Estados Unidos
Las declaraciones del médico de cabecera de Michael Jackson, Conrad Murray, a la Policía dos días después de la muerte del cantante pudieron ser el detonante del cargo de homicidio involuntario en su contra, según publicó ayer el diario Los Angeles Times.
En la mañana del 27 de junio del año pasado, mientras el mundo entero comenzaba a digerir la sorpresiva noticia de la muerte del rey del pop, Murray sostuvo una entrevista de más de tres horas con las autoridades, en donde explicó las circunstancias de su deceso.

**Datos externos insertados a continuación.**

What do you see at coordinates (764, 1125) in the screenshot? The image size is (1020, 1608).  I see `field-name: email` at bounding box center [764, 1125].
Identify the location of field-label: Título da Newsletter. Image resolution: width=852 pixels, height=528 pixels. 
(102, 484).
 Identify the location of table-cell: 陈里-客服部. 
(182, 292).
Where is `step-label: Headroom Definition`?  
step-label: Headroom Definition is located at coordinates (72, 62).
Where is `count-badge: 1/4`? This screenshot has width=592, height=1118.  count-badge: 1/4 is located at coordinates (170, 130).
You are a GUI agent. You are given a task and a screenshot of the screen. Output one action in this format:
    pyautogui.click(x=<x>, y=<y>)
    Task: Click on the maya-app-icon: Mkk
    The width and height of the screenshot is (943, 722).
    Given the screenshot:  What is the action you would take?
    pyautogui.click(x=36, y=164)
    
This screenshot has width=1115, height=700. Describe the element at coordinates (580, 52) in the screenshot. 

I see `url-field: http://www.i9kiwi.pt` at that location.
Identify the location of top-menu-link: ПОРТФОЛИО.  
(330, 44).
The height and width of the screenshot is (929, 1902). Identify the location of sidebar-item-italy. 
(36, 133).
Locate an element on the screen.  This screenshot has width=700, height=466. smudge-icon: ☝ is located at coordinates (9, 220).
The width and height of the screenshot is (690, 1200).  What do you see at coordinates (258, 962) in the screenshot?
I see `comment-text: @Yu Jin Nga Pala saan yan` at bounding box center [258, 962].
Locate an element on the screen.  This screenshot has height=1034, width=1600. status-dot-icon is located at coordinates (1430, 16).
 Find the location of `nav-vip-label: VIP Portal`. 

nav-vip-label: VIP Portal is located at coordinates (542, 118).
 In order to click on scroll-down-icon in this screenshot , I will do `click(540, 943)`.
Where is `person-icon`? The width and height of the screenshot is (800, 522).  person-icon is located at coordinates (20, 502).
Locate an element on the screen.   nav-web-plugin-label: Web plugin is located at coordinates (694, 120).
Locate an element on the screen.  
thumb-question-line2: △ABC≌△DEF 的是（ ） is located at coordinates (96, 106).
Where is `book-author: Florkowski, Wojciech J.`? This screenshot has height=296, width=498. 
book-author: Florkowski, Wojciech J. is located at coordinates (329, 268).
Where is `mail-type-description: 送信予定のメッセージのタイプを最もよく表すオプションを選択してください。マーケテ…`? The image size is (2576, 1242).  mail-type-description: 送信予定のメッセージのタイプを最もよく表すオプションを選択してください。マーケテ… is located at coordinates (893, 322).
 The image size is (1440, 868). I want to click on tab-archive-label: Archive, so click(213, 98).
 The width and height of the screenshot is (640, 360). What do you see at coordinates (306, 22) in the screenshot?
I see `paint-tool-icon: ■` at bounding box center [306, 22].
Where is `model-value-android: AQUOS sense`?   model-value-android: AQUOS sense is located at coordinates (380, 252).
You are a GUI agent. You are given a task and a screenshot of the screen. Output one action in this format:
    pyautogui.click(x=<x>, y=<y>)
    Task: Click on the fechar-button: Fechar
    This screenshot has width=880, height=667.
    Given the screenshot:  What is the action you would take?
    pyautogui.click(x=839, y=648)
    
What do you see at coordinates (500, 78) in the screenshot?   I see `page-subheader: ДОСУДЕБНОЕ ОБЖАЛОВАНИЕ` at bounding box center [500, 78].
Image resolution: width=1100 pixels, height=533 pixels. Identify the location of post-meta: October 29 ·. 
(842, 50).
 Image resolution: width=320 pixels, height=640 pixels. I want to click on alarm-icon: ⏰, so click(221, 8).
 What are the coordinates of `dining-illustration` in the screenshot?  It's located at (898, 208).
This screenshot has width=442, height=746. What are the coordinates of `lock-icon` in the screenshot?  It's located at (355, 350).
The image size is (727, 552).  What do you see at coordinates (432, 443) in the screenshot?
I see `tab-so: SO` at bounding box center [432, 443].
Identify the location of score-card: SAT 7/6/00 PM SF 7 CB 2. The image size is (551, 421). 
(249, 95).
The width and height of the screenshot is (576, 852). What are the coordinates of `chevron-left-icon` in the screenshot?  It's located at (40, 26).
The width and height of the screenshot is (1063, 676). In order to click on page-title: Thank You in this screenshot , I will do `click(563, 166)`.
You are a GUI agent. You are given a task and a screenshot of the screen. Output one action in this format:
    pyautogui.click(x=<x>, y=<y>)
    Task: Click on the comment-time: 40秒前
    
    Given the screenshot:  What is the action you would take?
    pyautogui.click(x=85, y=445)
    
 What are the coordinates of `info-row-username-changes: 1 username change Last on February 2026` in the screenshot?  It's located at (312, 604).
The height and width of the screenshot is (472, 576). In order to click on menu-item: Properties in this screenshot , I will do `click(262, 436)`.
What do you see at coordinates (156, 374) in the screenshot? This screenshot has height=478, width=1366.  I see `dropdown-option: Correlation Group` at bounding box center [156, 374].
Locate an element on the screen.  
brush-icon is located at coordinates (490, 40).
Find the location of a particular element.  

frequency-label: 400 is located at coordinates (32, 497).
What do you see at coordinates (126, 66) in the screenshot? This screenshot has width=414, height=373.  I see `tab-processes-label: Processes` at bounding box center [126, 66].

Murray, la última persona que vio al intérprete con vida, llegó ese día al hotel Ritz Carlton de Marina del Rey, Los Ángeles, acompañado por su abogado.
Durante aquella entrevista Murray, de 56 años, confesó a las autoridades que había suministrado el narcótico propofol al cantante y que lo había dejado solo bajo la influencia del medicamento.
Más de siete meses después de dicha entrevista, sus palabras se han convertido en el eje central de la investigación.
"Si él no hubiera admitido nada, tendríamos que habernos cuestionado sobre lo que pasó y la fiscalía habría llegado a sus propias conclusiones", señaló al diario Vesna Maras, ex fiscal del condado de Los Ángeles.